مَآ اَفَاۤءَ اللّٰهُ عَلٰى رَسُوْلِهٖ مِنْ اَهْلِ الْقُرٰى فَلِلّٰهِ وَلِلرَّسُوْلِ وَلِذِى الْقُرْبٰى وَالْيَتٰمٰى وَالْمَسٰكِيْنِ وَابْنِ السَّبِيْلِۙ كَيْ لَا يَكُوْنَ دُوْلَةً ۢ بَيْنَ الْاَغْنِيَاۤءِ مِنْكُمْۗ وَمَآ اٰتٰىكُمُ الرَّسُوْلُ فَخُذُوْهُ وَمَا نَهٰىكُمْ عَنْهُ فَانْتَهُوْاۚ وَاتَّقُوا اللّٰهَ ۗاِنَّ اللّٰهَ شَدِيْدُ الْعِقَابِۘ
“Apa saja (harta yang diperoleh tanpa peperangan) yang dianugerahkan Allah kepada Rasul-Nya dari penduduk beberapa negeri adalah untuk Allah, Rasul, kerabat (Rasul), anak yatim, orang miskin, dan orang yang dalam perjalanan. (Demikian) agar harta itu tidak hanya beredar di antara orang-orang kaya saja di antara kamu. Apa yang diberikan Rasul kepadamu terimalah. Apa yang dilarangnya bagimu tinggalkanlah. Bertakwalah kepada Allah. Sesungguhnya Allah sangat keras hukuman-Nya.”
Menurut Imam Al-Razi dalam tafsir Mafatih al-Ghayb (juz 29, h. 507), harta rampasan perang hendaknya diberikan pula kepada fakir miskin untuk biaya kehidupan mereka. Hal ini bertujuan agar mereka tidak hidup dalam dominasi orang-orang kaya. Senada dengan hal itu, Alquran juga tidak membenarkan sebuah sistem yang eksploitatif. Oleh karenanya, pembebasan terhadap perbudakan adalah jalan mendaki yang sukar, seperti diungkapkan Alquran pada Q.S. Albalad [90]: 13.

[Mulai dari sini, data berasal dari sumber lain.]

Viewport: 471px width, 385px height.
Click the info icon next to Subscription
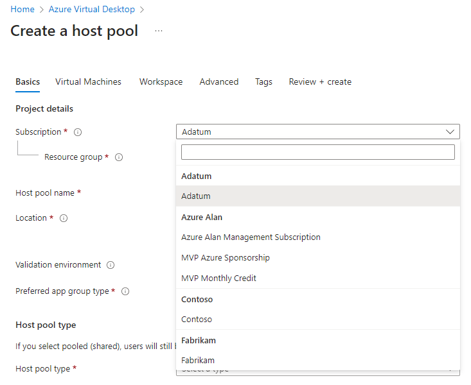point(78,132)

وَمَآ أَدْرَاكَ مَا ٱلْعَقَبَةُ *فَكُّ رَقَبَةٍ
“Tahukah kamu apakah jalan yang mendaki dan sukar itu?. (Itulah upaya) melepaskan perbudakan.”
Dalam Haqa’iq al-Tafsir (juz 2, h. 396), Imam al-Sulami berpandangan bahwa membebaskan perbudakan adalah pembebasan atas rendahnya keserakahan.

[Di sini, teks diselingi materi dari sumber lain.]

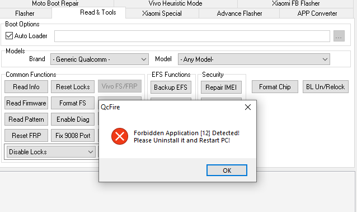Toggle the Auto Loader checkbox
This screenshot has width=357, height=212.
pyautogui.click(x=9, y=36)

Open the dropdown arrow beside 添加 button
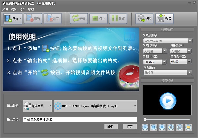(21, 19)
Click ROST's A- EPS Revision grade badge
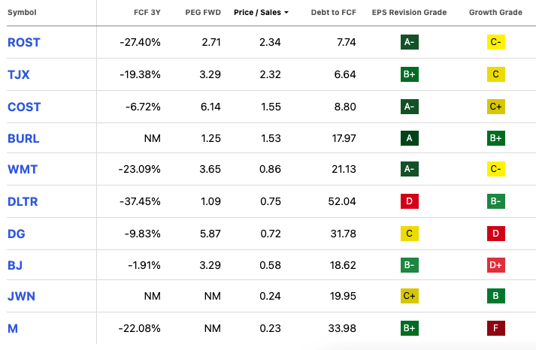This screenshot has width=536, height=350. (x=410, y=43)
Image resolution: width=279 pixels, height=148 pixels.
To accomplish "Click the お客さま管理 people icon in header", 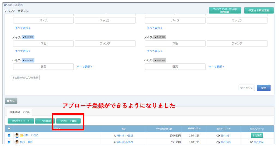I will pos(5,5).
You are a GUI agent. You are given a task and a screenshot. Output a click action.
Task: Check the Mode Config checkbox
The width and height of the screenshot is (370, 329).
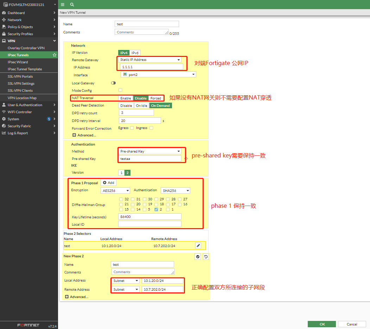click(121, 90)
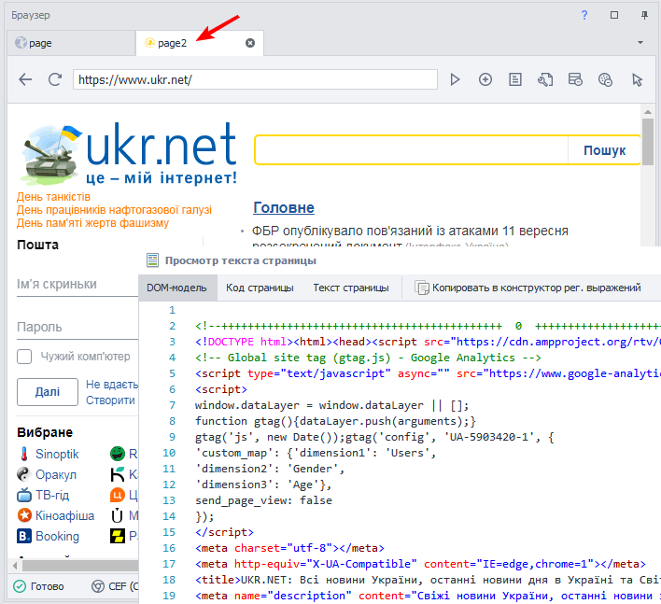The width and height of the screenshot is (661, 604).
Task: Open the page text viewer icon
Action: tap(515, 80)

Titik Temu dan Kemaslahatan
Nilai-nilai Alquran menjunjung tinggi keadilan agraria. Hal itu sejalan dengan tujuan-tujuan syariat yang memelihara dan menjamin keberlangsungan agama, jiwa, akal, keturunan, dan harta. Perampasan tanah, penyeragaman tanaman industri yang merusak keanekaan tanaman hutan, eksploitasi pertambangan yang destruktif adalah wujud dari membelakangi nilai-nilai beragama.
Secara praktis, prinsip-prinsip keadilan agraria yang diusung Alquran adalah juga untuk melindungi orang-orang yang secara langsung bergantung pada sumber daya alam seperti masyarakat marjinal (Mustadh’afin), para petani, masyarakat adat, dan lain-lain.

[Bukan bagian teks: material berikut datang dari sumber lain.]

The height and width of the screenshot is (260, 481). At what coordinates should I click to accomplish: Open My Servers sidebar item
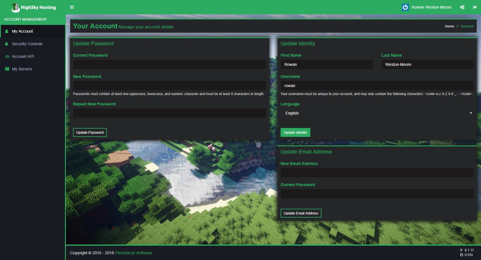click(22, 69)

Ketidakadilan agraria hanya akan menyebabkan sengketa dan konflik. Kesadaran untuk bersikap adil akan mengurangi potensi konflik lahan yang mungkin terjadi antar berbagai pihak. Tujuan idealnya adalah melahirkan kemaslahatan bersama. Hal itu sejalan dengan kerangka hukum pengelolaan sumber daya alam di Indonesia pasal 33 ayat (3) undang-undang dasar 1945 yang menyatakan: bumi, air, dan kekayaan alam yang terkandung di dalamnya dikuasai oleh negara dan dipergunakan untuk sebesar-besar kemakmuran rakyat. Wa Allahu a’lam bi al-shawab.